No início da minha adolescência tinha ataques de ansiedade. Tudo começava com um problemazinho qualquer, uma coisa mínima, sem importância nenhuma, que eu sobrevalorizava e achava que não ia ter solução (os adolescentes pensam assim, muitas vezes). O problema é que, sem eu dar conta, começava a pensar em tudo o que podia correr mal, a todos os níveis. O meu problema deixava de ser aquela questão pequenina inicial, mas passavam a ser todas as questões possíveis e imaginárias. Nessa altura começava a hiperventilar, deixava de sentir as mãos e os pés e a ponta do nariz, começava a sentir a cabeça a andar à roda e, se não me deitasse e me acalmasse caía para o lado. Demorei muito tempo a perceber o que se passava. Fiz exames a tudo e mais alguma coisa, até se perceber o que era. Quando se soube fui encaminhada para um psicólogo, que entre outras coisas me ensinou a controlar os meus pensamentos, a não deixar que o pânico se instalasse. Foi nessa altura que me ensinou a imaginar que estava noutro sítio, um lugar que varia de pessoa para pessoa mas que, segundo ele, costuma ser algo como uma praia. E foi assim que comecei a saber lidar com o stress. Quando a minha cabeça começava a ficar cheia de problemas fechava os olhos e imaginava-me sentada na areia, numa praia em fortaleza ao final da tarde, com o sol a dar-me nas costas e uma aragem mais fresca a levantar ao de leve os meus cabelos. Por estranho que pareça, resultava. No início não era muito fácil, mas passado pouco tempo já conseguia chegar àquela praia quase instantâneamente. 

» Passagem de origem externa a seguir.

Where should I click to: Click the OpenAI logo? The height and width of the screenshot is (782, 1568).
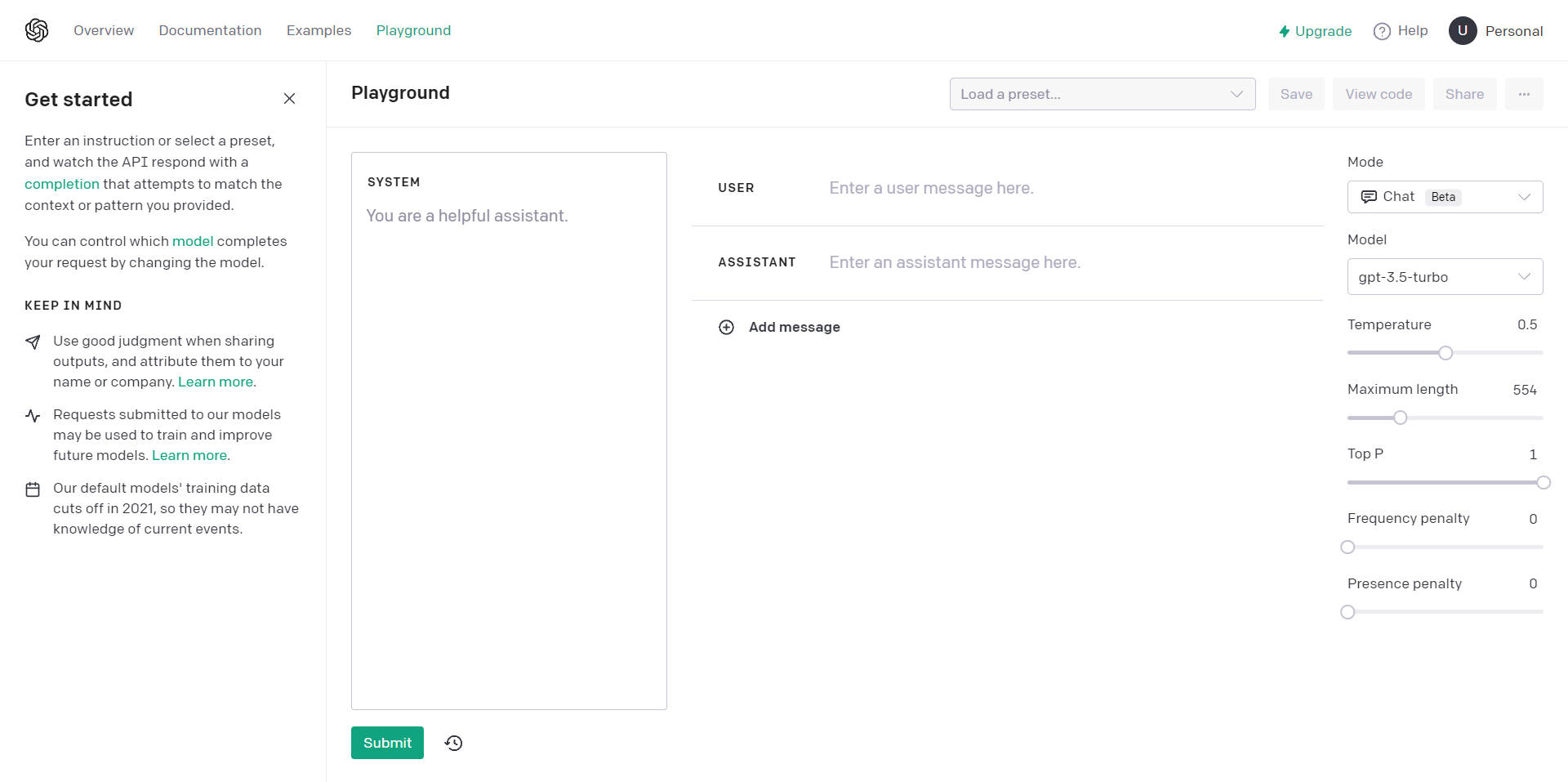tap(37, 29)
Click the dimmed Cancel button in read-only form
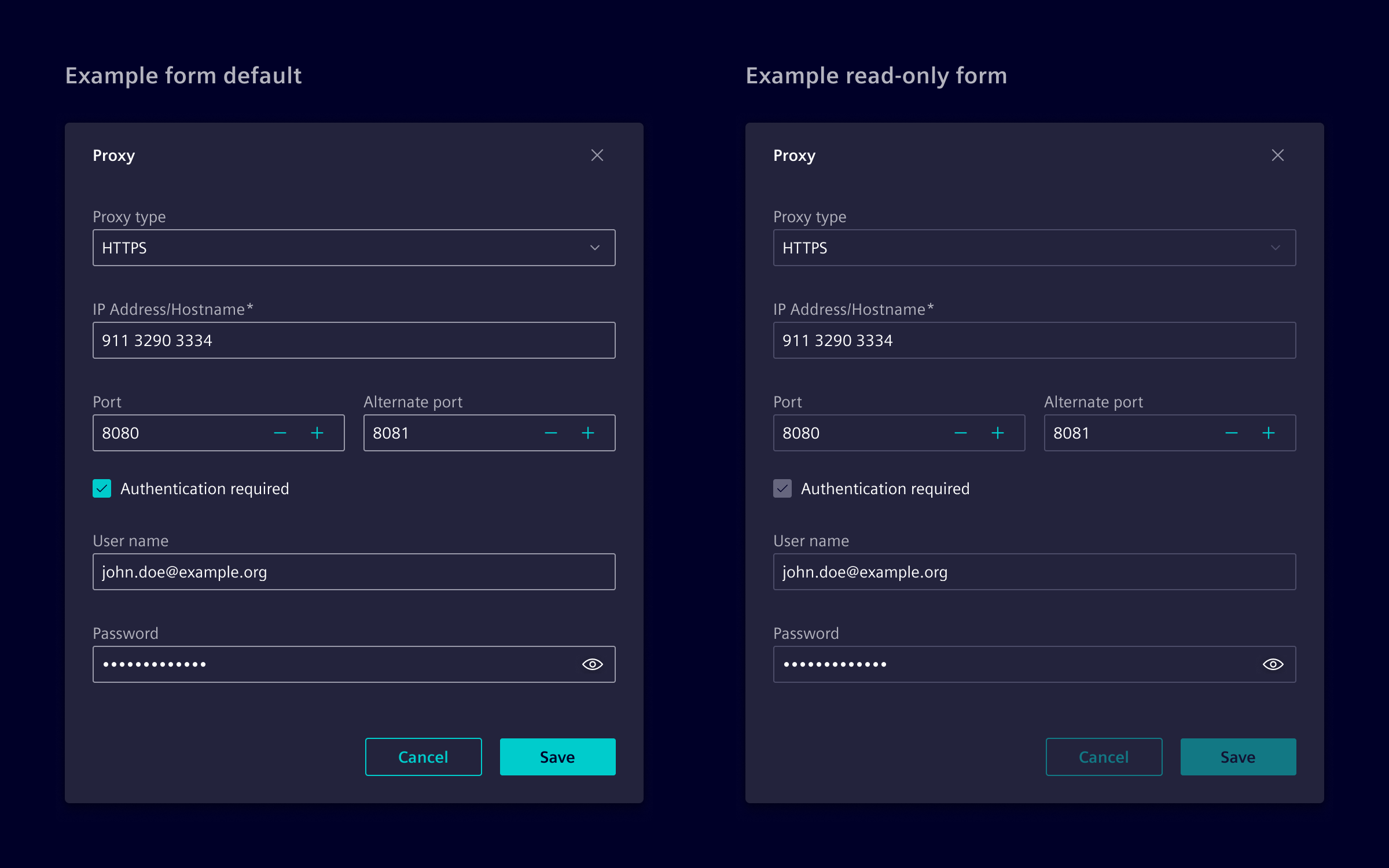 (1104, 757)
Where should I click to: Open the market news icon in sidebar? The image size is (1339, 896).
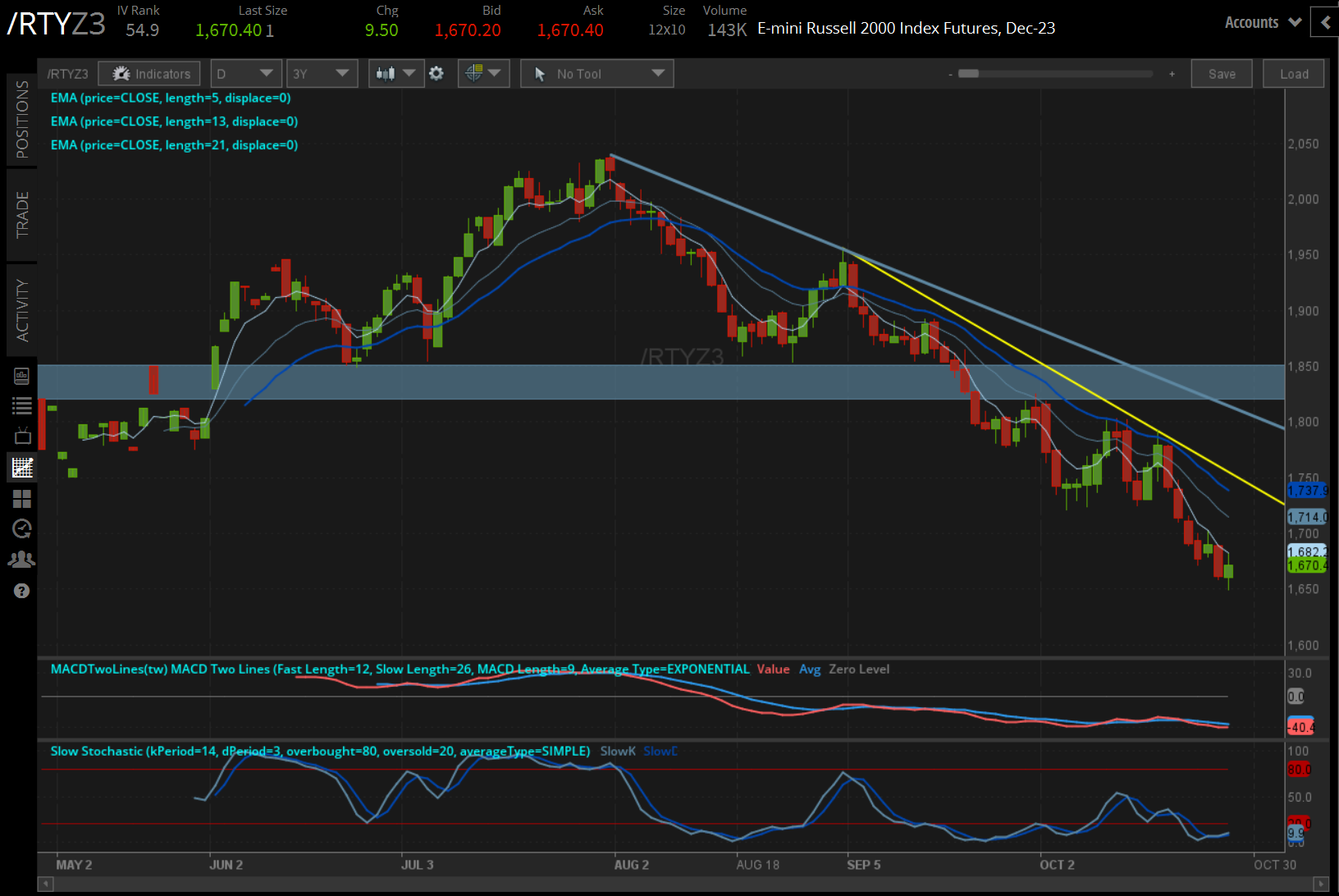pyautogui.click(x=22, y=375)
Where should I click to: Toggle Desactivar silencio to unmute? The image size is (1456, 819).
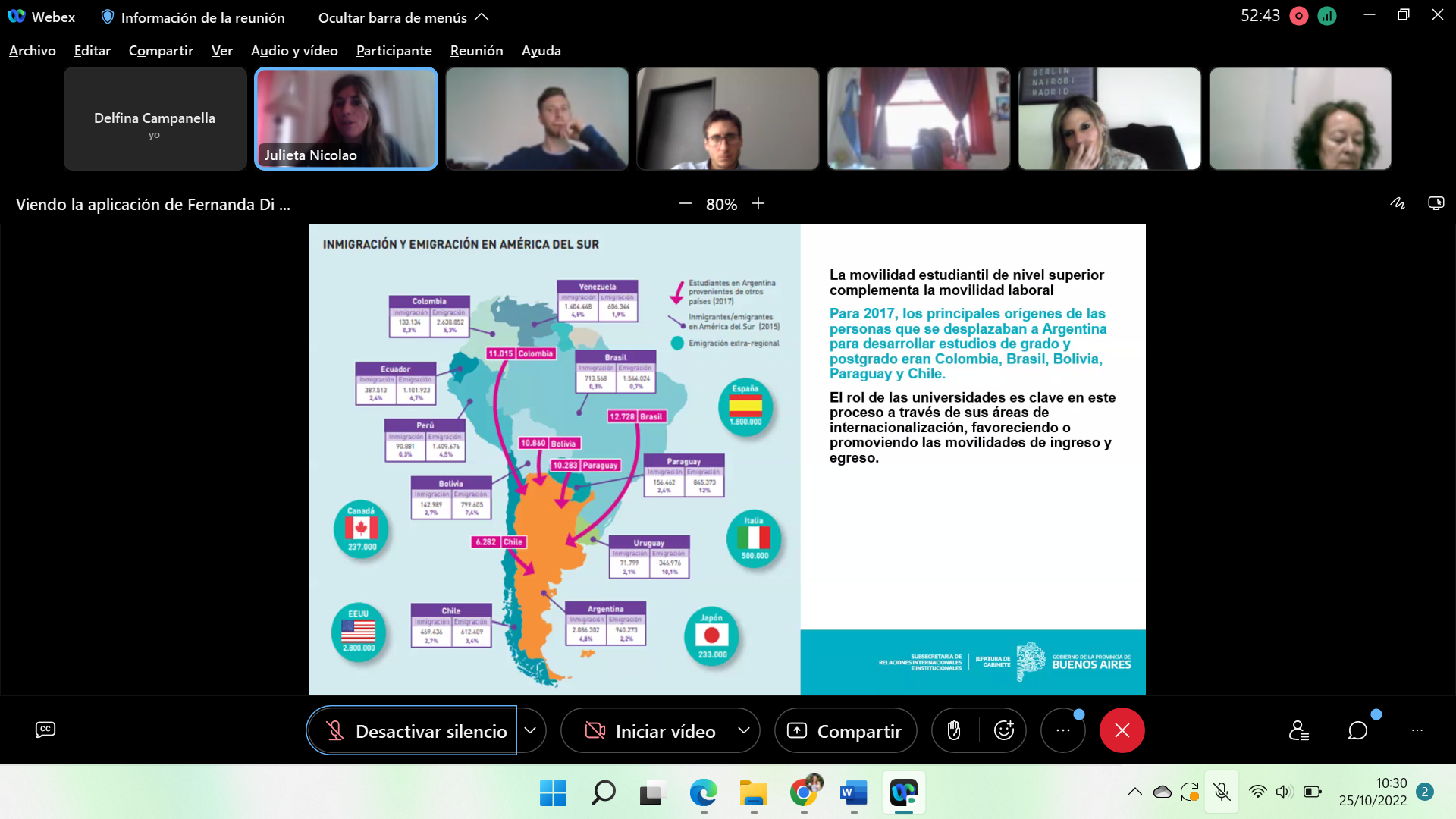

Os anos passaram e deixei de precisar disso. A minha adolescência acabou, tornei-me uma pessoa mais segura, menos pessimista, aprendi a controlar a minha cabeça e a rir-me quando começo a exagerar. Não sou uma pessoa ansiosa, nunca mais fui a um psicólogo e de vez em quando até me esqueço que algum dia fui assim. Numa das tardes que passei em São Tomé, por razão nenhuma, lembrei-me dessa história. Estavamos a voltar de um dos nossos passeios de domingo à tarde, nesse dia ao norte. Tínhamos as janelas abertas para não ligarmos o ar condicionado, e o calor ainda se fazia sentir. Não me lembro ao certo do que tinha vestido, mas era manga cava, e o sol aquecia-me o ombro esquerdo, de uma forma estranhamente agradável; tinha o cabelo solto, que voava apesar da baixa velocidade (quem conhece São Tomé sabe que ir a 60 km/h já é uma aventura). O Yu mudou a estação de rádio, e a 'She will be loved' começou a ressoar. Calámo-nos e assim ficámos até ao início do refrão, altura que as nossas vozinhas estridentes se juntaram à música. E foi aí que me lembrei de tudo o que vivi. Pensei quão incrível era alguém que outrora via o que podia correr mal em tudo estar ali, naquele país, num carro de um amigo que conhecia há uma dúzia de dias, a percorrer estradas esburacadas, vistas que não lhe diziam nada, mas que lhe traziam um sentimento tão aconchegante. E senti uma felicidade tão grande que não soltei uma lágrima por pouco. E senti uma felicidade tão grande que decidi: se algum dia voltar a precisar de um lugar para onde me transportar quando a minha cabeça começar a ficar demasiado cheia, é para este momento que venho. E, embora ainda não tenha precisado, de vez em quando volto lá. Fecho os olhos e volto a viver aquele momento: o sol a aquecer-me o ombro, o cabelo a voar, o Yu a mudar de estação, a 'She will be loved', as nossas vozinhas estridentes e as gargalhadas de todos assim que a música acabou. E nesse momento sou muito, muito feliz.